21

I have the following:

  html =
  '''<div class=“file-one”>
    <a href=“/file-one/additional” class=“file-link">
      <h3 class=“file-name”>File One</h3>
    </a>
    <div class=“location”>
      Down
    </div>
  </div>'''

And would like to get just the text of href which is /file-one/additional. So I did:

from bs4 import BeautifulSoup

soup = BeautifulSoup(html, 'html.parser')

link_text = “”

for a in soup.find_all(‘a’, href=True, text=True):
    link_text = a[‘href’]

print “Link: “ + link_text

But it just prints a blank, nothing. Just Link:. So I tested it out on another site but with a different HTML, and it worked.

What could I be doing wrong? Or is there a possibility that the site intentionally programmed to not return the href?

Thank you in advance and will be sure to upvote/accept answer!

4 Answers4

41

The 'a' tag in your html does not have any text directly, but it contains a 'h3' tag that has text. This means that text is None, and .find_all() fails to select the tag. Generally do not use the text parameter if a tag contains any other html elements except text content.

You can resolve this issue if you use only the tag's name (and the href keyword argument) to select elements. Then add a condition in the loop to check if they contain text.

soup = BeautifulSoup(html, 'html.parser')
links_with_text = []
for a in soup.find_all('a', href=True): 
    if a.text: 
        links_with_text.append(a['href'])

Or you could use a list comprehension, if you prefer one-liners.

links_with_text = [a['href'] for a in soup.find_all('a', href=True) if a.text]

Or you could pass a lambda to .find_all().

tags = soup.find_all(lambda tag: tag.name == 'a' and tag.get('href') and tag.text)

If you want to collect all links whether they have text or not, just select all 'a' tags that have a 'href' attribute. Anchor tags usually have links but that's not a requirement, so I think it's best to use the href argument.

Using .find_all().

links = [a['href'] for a in soup.find_all('a', href=True)]

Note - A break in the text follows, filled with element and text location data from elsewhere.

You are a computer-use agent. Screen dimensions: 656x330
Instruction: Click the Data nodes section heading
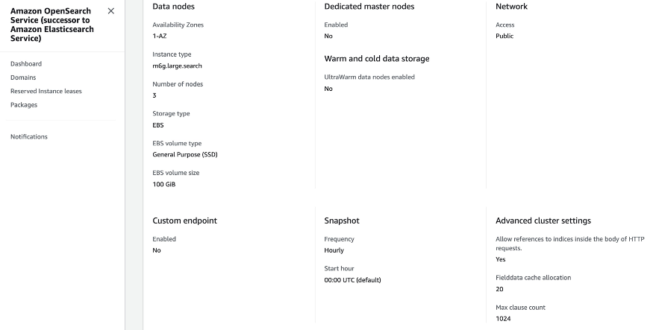pyautogui.click(x=173, y=7)
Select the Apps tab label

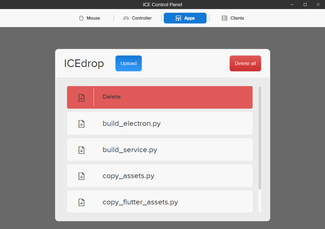point(189,18)
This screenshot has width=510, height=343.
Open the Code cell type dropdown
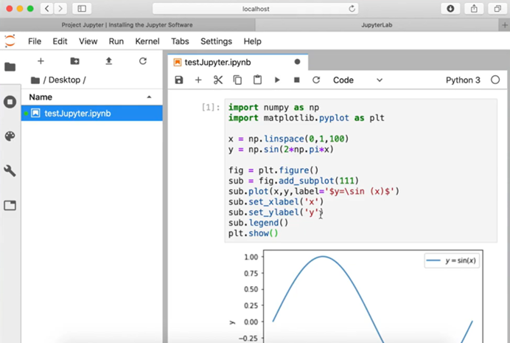[358, 80]
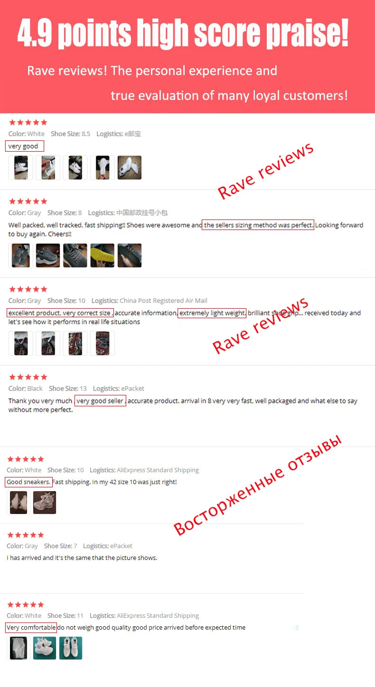View first photo in 'Very comfortable' review

click(x=19, y=648)
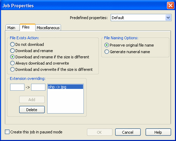176x141 pixels.
Task: Click the Default predefined properties combo box
Action: tap(141, 18)

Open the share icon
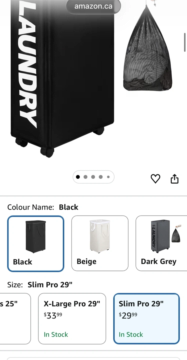[175, 179]
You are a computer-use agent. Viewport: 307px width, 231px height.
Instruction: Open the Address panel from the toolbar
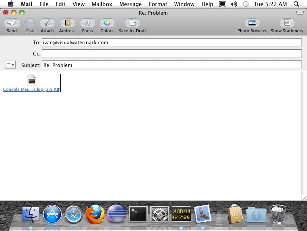click(x=67, y=23)
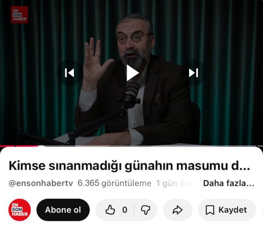Skip to the next video
263x227 pixels.
point(194,73)
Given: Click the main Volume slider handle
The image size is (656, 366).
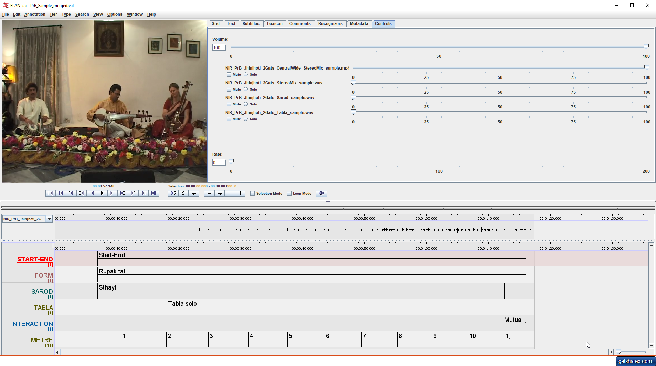Looking at the screenshot, I should [646, 47].
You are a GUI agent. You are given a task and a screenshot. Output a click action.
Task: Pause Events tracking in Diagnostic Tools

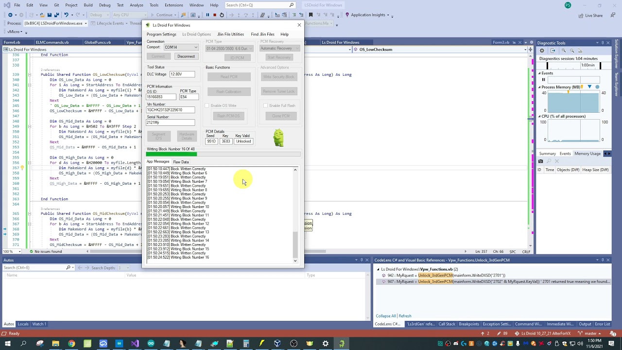[543, 80]
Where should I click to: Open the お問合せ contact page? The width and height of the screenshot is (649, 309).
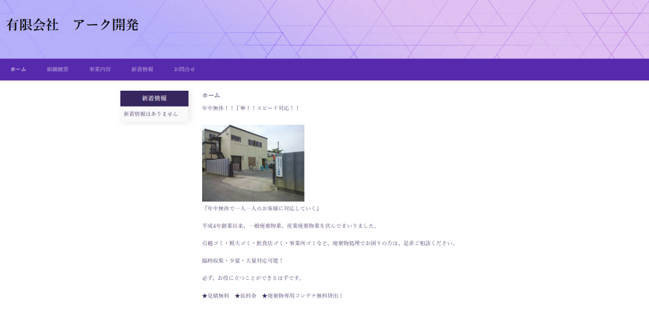[184, 69]
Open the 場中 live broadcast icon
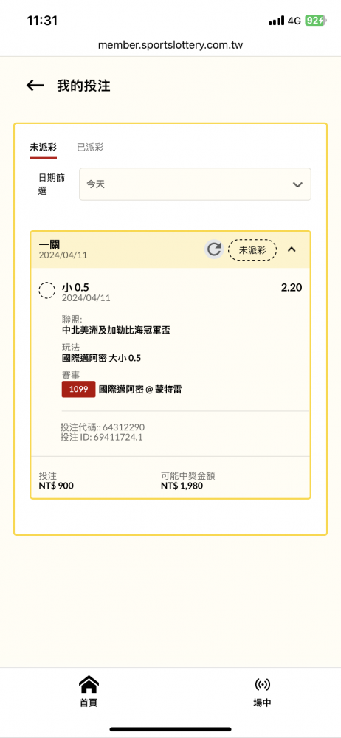The width and height of the screenshot is (341, 738). pyautogui.click(x=262, y=684)
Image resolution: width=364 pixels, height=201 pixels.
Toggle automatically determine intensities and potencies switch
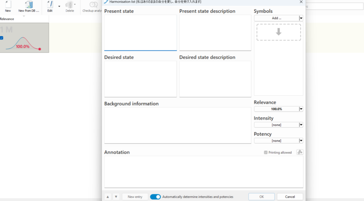click(x=155, y=197)
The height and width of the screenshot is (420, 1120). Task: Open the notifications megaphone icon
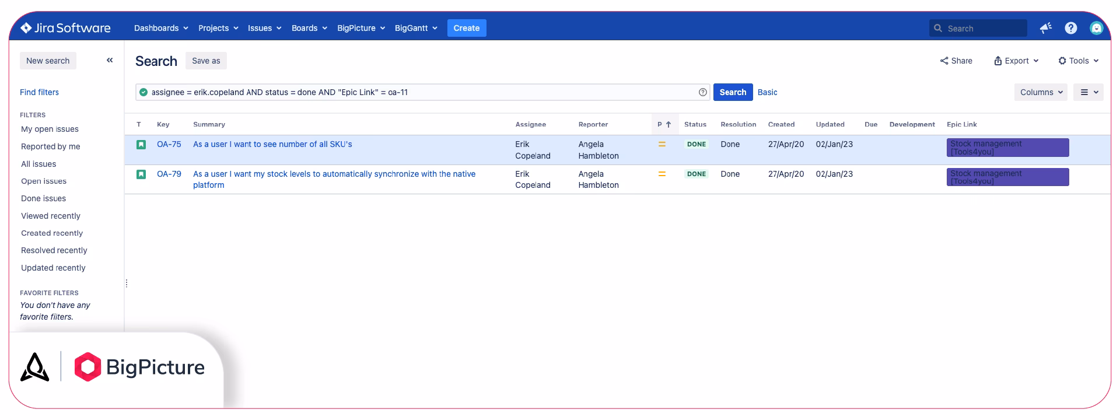click(1045, 28)
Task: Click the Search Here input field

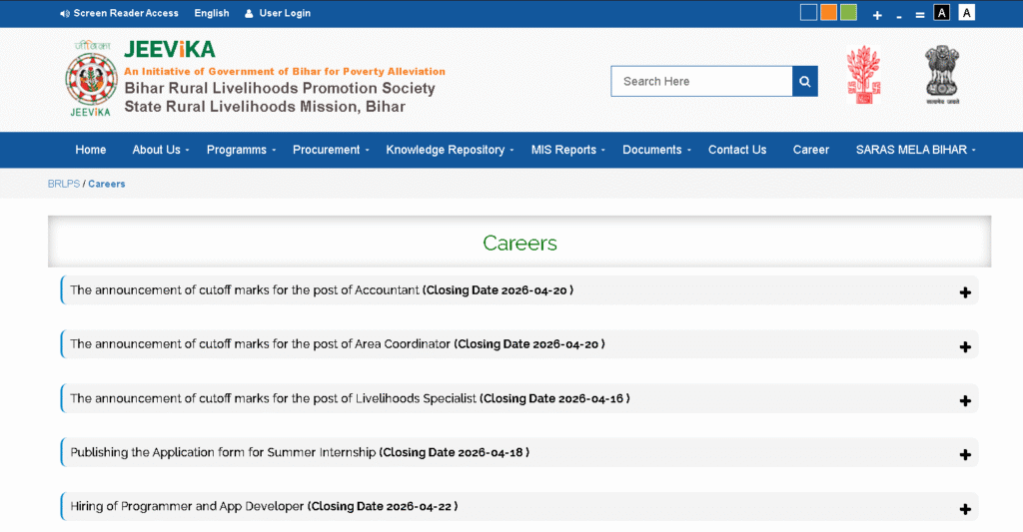Action: tap(701, 82)
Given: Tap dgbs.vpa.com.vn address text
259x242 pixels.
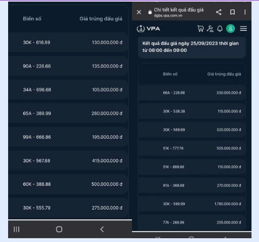Looking at the screenshot, I should pos(168,16).
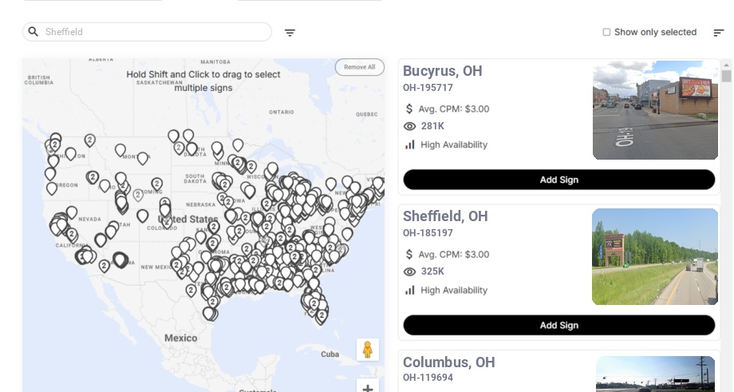Open the sort order icon

click(718, 33)
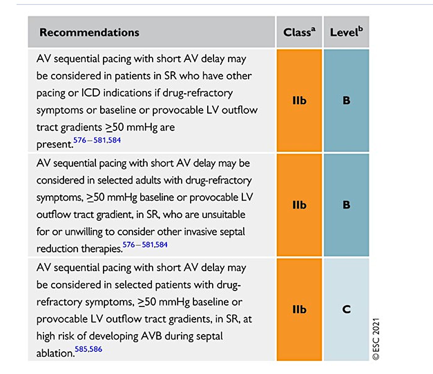Open reference 585 in the septal ablation row

pyautogui.click(x=81, y=349)
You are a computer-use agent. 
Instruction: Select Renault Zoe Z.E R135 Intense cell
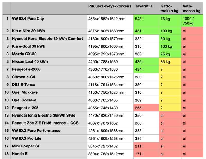48,123
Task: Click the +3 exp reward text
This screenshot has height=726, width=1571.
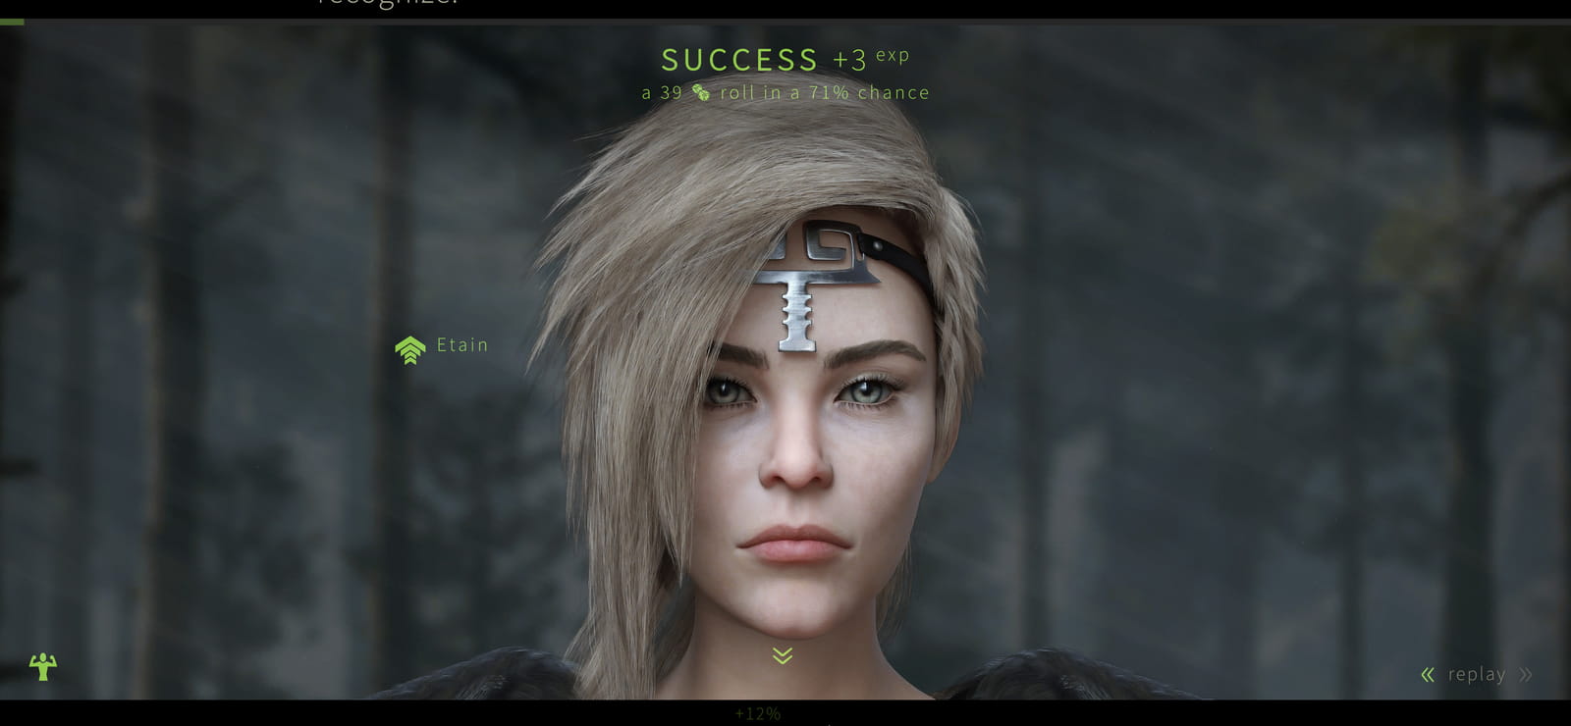Action: point(871,58)
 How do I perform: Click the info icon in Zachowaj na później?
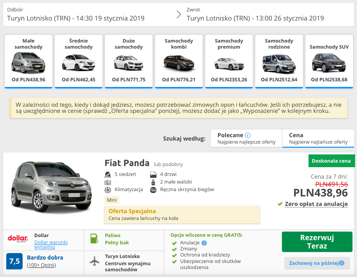(x=341, y=263)
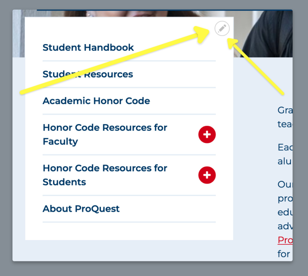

Using .select() with CSS selectors.

links = [a['href'] for a in soup.select('a[href]')]
t.m.adam
  • 14,756
  • 3
  • 29
  • 50
  • Thought to inform you about a question that I find trouble figuring out myself. I'll be very glad if you give [this post](https://stackoverflow.com/questions/59594692/unable-to-use-https-proxy-within-urllib-request) a go. Thanks. – MITHU Jan 05 '20 at 09:54
6

You can also use attrs to get the href tag with regex search

soup.find('a', href = re.compile(r'[/]([a-z]|[A-Z])\w+')).attrs['href']
Rakshit Vats
  • 61
  • 1
  • 4
  • Do you know why calling directly `.href` does not work, but `.attrs['href']` works fine? I just spent 15 min to debug this :( – Jean Monet Dec 18 '20 at 22:23
5
  1. First of all, use a different text editor that doesn't use curly quotes.

  2. Second, remove the text=True flag from the soup.find_all

whackamadoodle3000
  • 6,475
  • 4
  • 23
  • 40
3

You could solve this with just a couple lines of gazpacho:


from gazpacho import Soup

html = """\
<div class="file-one">
    <a href="/file-one/additional" class="file-link">
      <h3 class="file-name">File One</h3>
    </a>
    <div class="location">
      Down
    </div>
  </div>
"""

soup = Soup(html)
soup.find("a", {"class": "file-link"}).attrs['href']

Which would output:

'/file-one/additional'
emehex
  • 8,531
  • 9
  • 52
  • 91